Depois que o jato fluiu pujante, respirei desafogado. Agora, sim, com o reservatório esvaziado, voltei a sorrir. O semblante, tranquilizador. Remido do aperto, recolhi o passarinho. Subi a cueca. Fechei o zíper. Sequência de um pós-xixi realizado com sucesso. Porém, antes de apertar a descarga, vi a merda. A grande merda que acabara de fazer. De olhos fechados, displicente, sentindo apenas o prazer de me aliviar, não percebi que respingava nas bordas do trono. Respigar é eufemismo. Inundou legal.
Uma falta de educação tremenda. Enxugaria o quanto antes aquele incontido ensopado. Caso contrário, o próximo mijão ou uma senhora que fosse urinar, já que o banheiro era unissex, me chamariam de pinto rasgado. Olha que coisa, mirei certo metade do xixi, a outra metade errei o alvo.
Procurei papel higiênico, no exíguo espaço. Pasme, o porta-papel estava vazio. No armário debaixo da pia, apenas um desinfetante. Nada de rolos higiênicos. Enquanto isso, a ocorrência aquosa e meio amarelada permanecia perene nas bordas da privada. Quanta sujeira! Agora me expliquem, como não ter papel higiênico, papel toalha ou uma toalhinha no banheiro de um consultório tão afamado? Sequer uma tirinha de qualquer ítem. Sei que quem poupa tem, mas nenhum limpador, secador, aí já é demais. Quando avistei o cartaz de advertência, enlouqueci: “use o banheiro como se estivesse cometido um crime, não deixe vestígio”.
Pronto. Estava condenado ao corredor da morte. Meu crime não foi perfeito. Zero de perfeição. As marcas escancaradas estavam nas bordas da louça branca para provarem a sentença. Sim, minhas impressões urinárias estavam ali impregnadas, completamente à mostra. Por pouco não transbordaram pelo chão.
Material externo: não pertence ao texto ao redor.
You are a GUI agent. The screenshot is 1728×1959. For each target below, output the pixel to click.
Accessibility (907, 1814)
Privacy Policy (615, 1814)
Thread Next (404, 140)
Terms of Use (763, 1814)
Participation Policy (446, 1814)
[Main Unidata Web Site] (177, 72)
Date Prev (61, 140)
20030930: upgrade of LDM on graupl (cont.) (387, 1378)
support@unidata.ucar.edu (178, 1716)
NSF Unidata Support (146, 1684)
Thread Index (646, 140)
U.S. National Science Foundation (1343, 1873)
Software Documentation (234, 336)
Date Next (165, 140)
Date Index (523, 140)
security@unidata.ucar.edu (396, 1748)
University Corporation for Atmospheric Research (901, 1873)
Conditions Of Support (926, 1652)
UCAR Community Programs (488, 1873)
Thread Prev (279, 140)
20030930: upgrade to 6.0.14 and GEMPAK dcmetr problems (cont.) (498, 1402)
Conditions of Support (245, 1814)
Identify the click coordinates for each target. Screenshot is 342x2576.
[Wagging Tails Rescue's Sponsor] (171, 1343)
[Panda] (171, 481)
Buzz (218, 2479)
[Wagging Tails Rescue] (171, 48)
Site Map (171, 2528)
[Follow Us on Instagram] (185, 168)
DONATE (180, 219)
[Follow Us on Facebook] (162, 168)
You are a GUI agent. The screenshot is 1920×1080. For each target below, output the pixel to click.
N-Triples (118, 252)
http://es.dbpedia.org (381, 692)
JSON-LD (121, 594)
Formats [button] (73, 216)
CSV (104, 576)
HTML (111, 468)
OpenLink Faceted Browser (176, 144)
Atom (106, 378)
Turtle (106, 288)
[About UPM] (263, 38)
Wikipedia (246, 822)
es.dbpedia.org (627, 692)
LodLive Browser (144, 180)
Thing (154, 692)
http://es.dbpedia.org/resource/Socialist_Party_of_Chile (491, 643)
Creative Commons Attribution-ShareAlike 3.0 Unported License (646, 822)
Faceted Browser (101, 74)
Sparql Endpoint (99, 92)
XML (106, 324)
Na mochila, carrego uma camiseta reserva. É transportada para casos de emergência. Aqueles respingos criminosos eram uma emergência. A camiseta trazia a estampa dos Beatles. Não hesitei. Esfreguei as caras do Paul, John, George e Ringo sobre o encharcado. Tudo ficou limpo e seco. O delito havia sumido. E o vaso sanitário, imaculado. Se fosse periciado, nada de anormal seria notado. Saí, então, com o aspecto de homem mais inocente do mundo.
Na sala de espera, aguardando a minha vez, refleti. Na verdade, comecei a me perguntar: "e se na falta do bendito papel higiênico, ao invés de xixi fosse o número dois? Quisesse derrubar a massa? Bem, daria descarga e o fedor nauseabundo desceria. Tudo resolvido". No entanto, outros questionamentos me vieram à mente: "mas, como iria me safar da lambança no reto? Pediria socorro à atendente? Usaria a camiseta dos rapazes de Liverpool, por sinal, de milhões, para me assear?". Quer saber, melhor mesmo é nem cogitar essa possibilidade sólida. Vai que de repente se concretiza.